Thursday, January 1, 2015

Who am I serving?

Maybe I don't know what culture shock is, but my understanding had been that it only happens in other countries or when you have spent a long time over seas and their culture starts to frustrate you or you go back "home" and "everyone is so selfish!". What I've learned from culture shock recently is this, it can hit you at any time, at any place, it's that moment when you realize you're stuck. When reality hits you. You've signed up for an assignment and you didn't realize what that was exactly. You feel claustrophobic, like stuck in a cave, everything seems black and hopeless. You lose purpose, you lose sense of who you are, what you're doing with your life. 

Moving from a northern culture that I was comfortable with to a southern culture that was less than home to me, was a shock. When I signed up for a missionaries life I knew it meant leaving my family, leaving my state and going wherever my Lord asked me to go, but I didn't know it meant Mississippi. I thought it meant the jungles of Colombia. The villages of India. The mountains of Papua New Guinea. The Great Wall of China. Not a small blimp on a map. 

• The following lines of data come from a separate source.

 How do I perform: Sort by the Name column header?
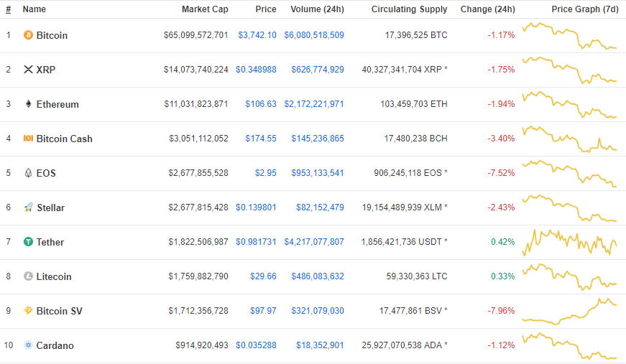click(34, 9)
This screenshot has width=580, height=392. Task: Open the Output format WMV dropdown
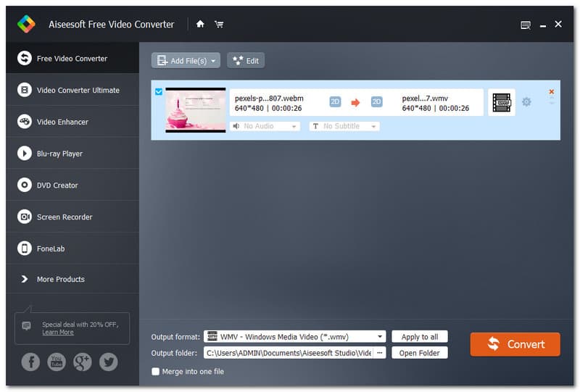pyautogui.click(x=294, y=336)
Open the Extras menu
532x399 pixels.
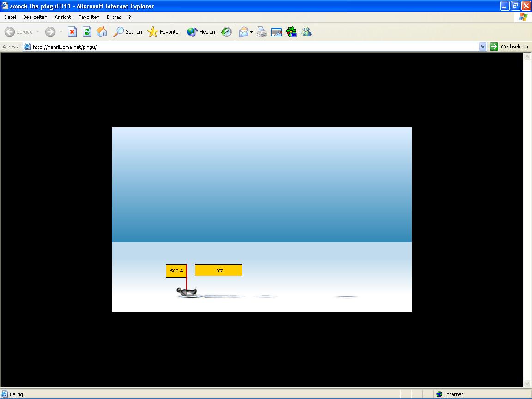[114, 17]
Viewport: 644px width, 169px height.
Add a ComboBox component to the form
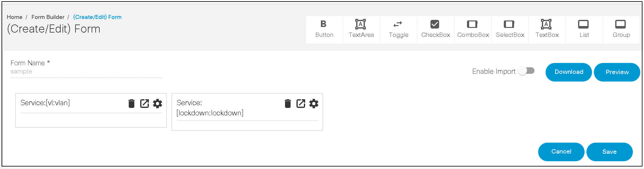pos(473,29)
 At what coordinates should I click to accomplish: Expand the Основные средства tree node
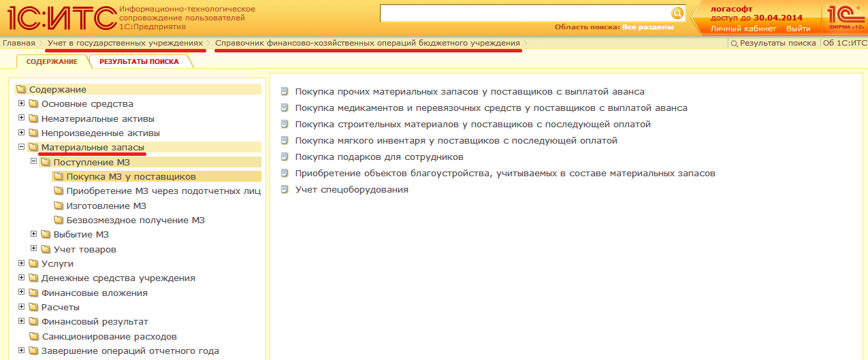(x=22, y=103)
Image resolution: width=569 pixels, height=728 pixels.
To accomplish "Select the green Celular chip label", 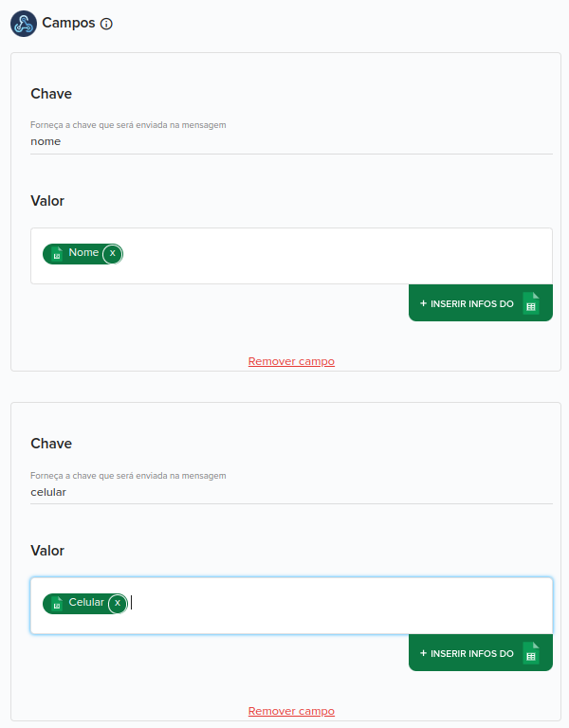I will [x=86, y=602].
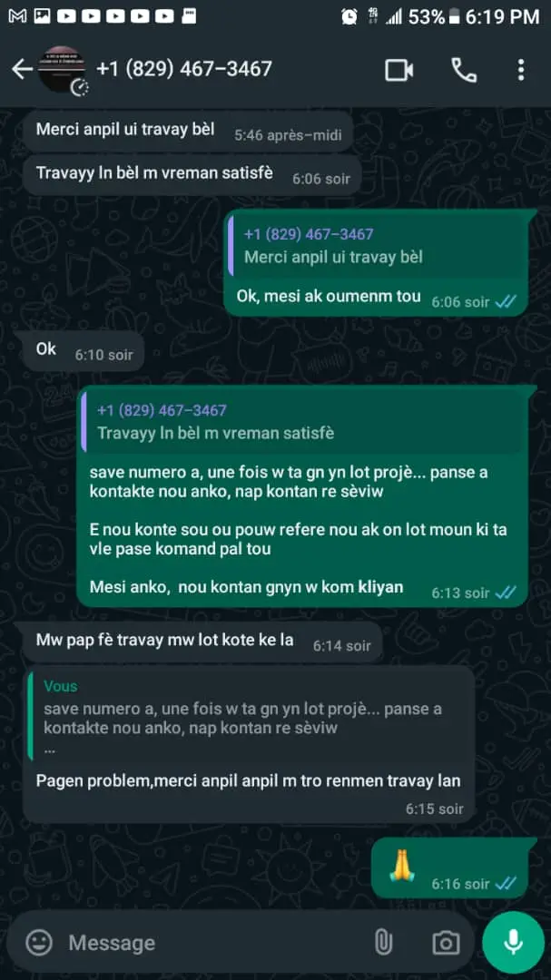
Task: Tap the 'Ok' message at 6:10 soir
Action: [x=79, y=351]

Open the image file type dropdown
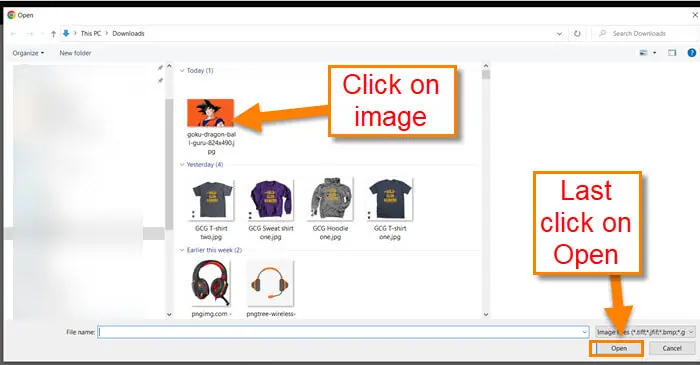[645, 332]
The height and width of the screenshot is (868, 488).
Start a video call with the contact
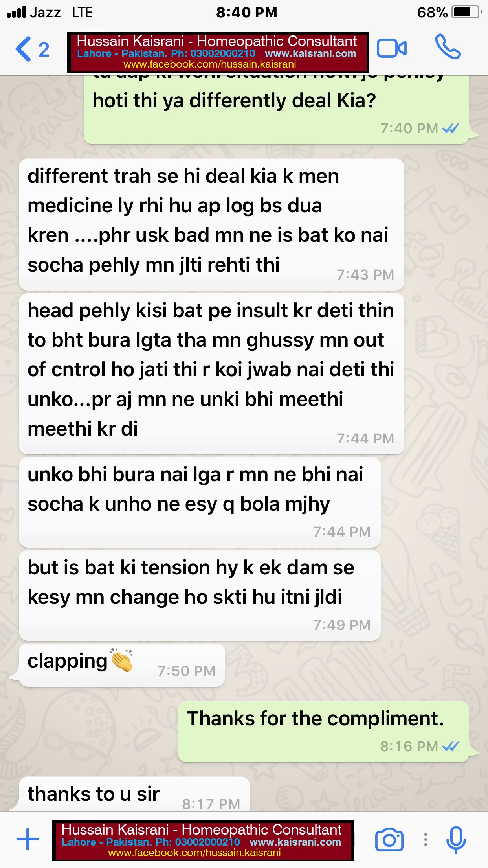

This isn't the first time God has brought to my attention that my focus is on doing rather than being with him, but obviously I didn't learn it, because I still cry and pout that I'm not doing "great things for God". He never asked me to me to go the jungles or the villages and tribes, he asked me to obedient to go wherever he sent me, to do all that he asked, and to say all that he told me to say. Who am I serving? God or missions? What is my heart after, my God or myself? 

As we begin this New Year, I pose the same question to you. Who are you living for? God or self? Where will you spend your time, money and resources? Getting to know your creator or just doing?